FRAGMENTO DEL DOCUMENTO.
########

DEL atentado que se llevó por delante a Carrero Blanco hace hoy cincuenta años exactos tengo media docena de imágenes difusas. Mi padre fumaba un H-U detrás de otro y advertía a mi hermano mayor de que había que tener mucho cuidado con lo que se decía en la calle. Mi madre, hija de un republicano arrojado a una cuneta, mascullaba que era de carril que el tipo no era precisamente una buena persona y que a ella no le salía de entre las tetas sentir pena por semejante asesino. Y yo, a mis seis años, encabronado porque habían suspendido la programación de las dos únicas cadenas televisivas de entonces y, cercana la Navidad, sospechaba que nos íbamos a quedar sin langostinos y polvorones.

No mucho más mayor –ocho, nueve, diez años–, me lo pasé cañón en las verbenas del barrio coreando a voz en grito aquello de “Voló, voló, Carrero voló y hasta el alero llegó… ¡eeeeeup!”, teniendo solo medio claro que el difunto no era precisamente una persona muy apreciada por mis convecinos. Y, mucho ojo, que si detengo la moviola de aquellos jolgorios de jerséis al aire o, en los grupos más atrevidos, del manteo del pringadete de la cuadrilla, soy capaz de reconocer muchas caras. Ahí estaban, sí, los irredentos batasunos y los conspicuos peneuveros, pero también un huevo y pico de comunistas de variado pelaje, socialistas sin tacha y hasta algún futuro pepero.

########

MATERIAL PROPORCIONADO.

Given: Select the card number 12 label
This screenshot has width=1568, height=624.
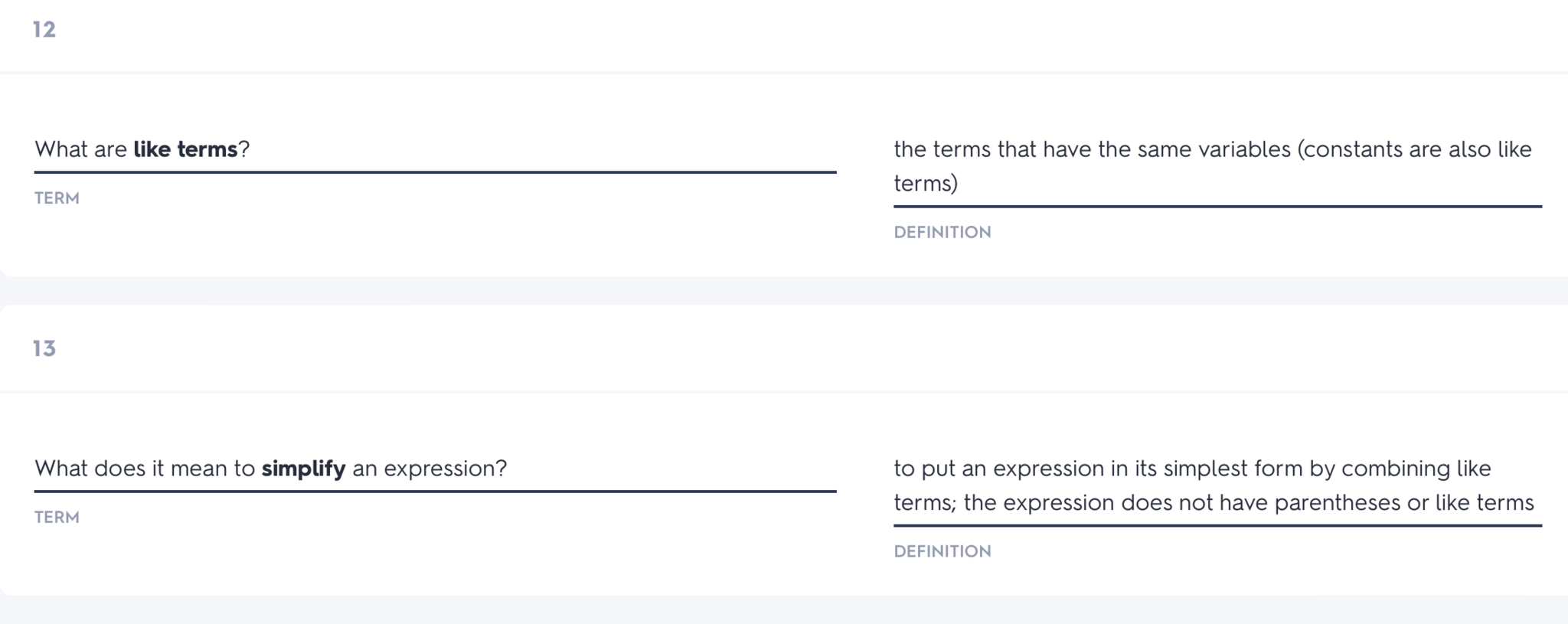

########

TAREAS DEL EJERCICIO.
• 1. Vuelve a teclear el fragmento del documento entre "DEL atentado que" y "langostinos y polvorones.", ambos incluidos.
• 2. Prolonga, por favor, el texto sobre el atentado contra Carrero Blanco a partir del punto en que termina.

RESPUESTAS ESCRITAS.
• 1.
DEL atentado que se llevó por delante a Carrero Blanco hace hoy cincuenta años exactos tengo media docena de imágenes difusas. Mi padre fumaba un H-U detrás de otro y advertía a mi hermano mayor de que había que tener mucho cuidado con lo que se decía en la calle. Mi madre, hija de un republicano arrojado a una cuneta, mascullaba que era de carril que el tipo no era precisamente una buena persona y que a ella no le salía de entre las tetas sentir pena por semejante asesino. Y yo, a mis seis años, encabronado porque habían suspendido la programación de las dos únicas cadenas televisivas de entonces y, cercana la Navidad, sospechaba que nos íbamos a quedar sin langostinos y polvorones.

• 2.
Quiero decir y, de hecho, digo que el asesinato del llamado a continuar el régimen de Franco cuando el bajito de Ferrol, ya entonces en horas bajas, la diñara fue ampliamente festejado. Quien sostenga otra cosa o miente o no estuvo allí. O, bueno, pretende reescribir la historia, como hace algún cátedro del terruño otrora rojete y hoy, bailando al son de Vox, vendiendo la moto de que el magnicidio del de las cejas pobladísimas tampoco fue para tanto. A él y a otros la vida no les cambió.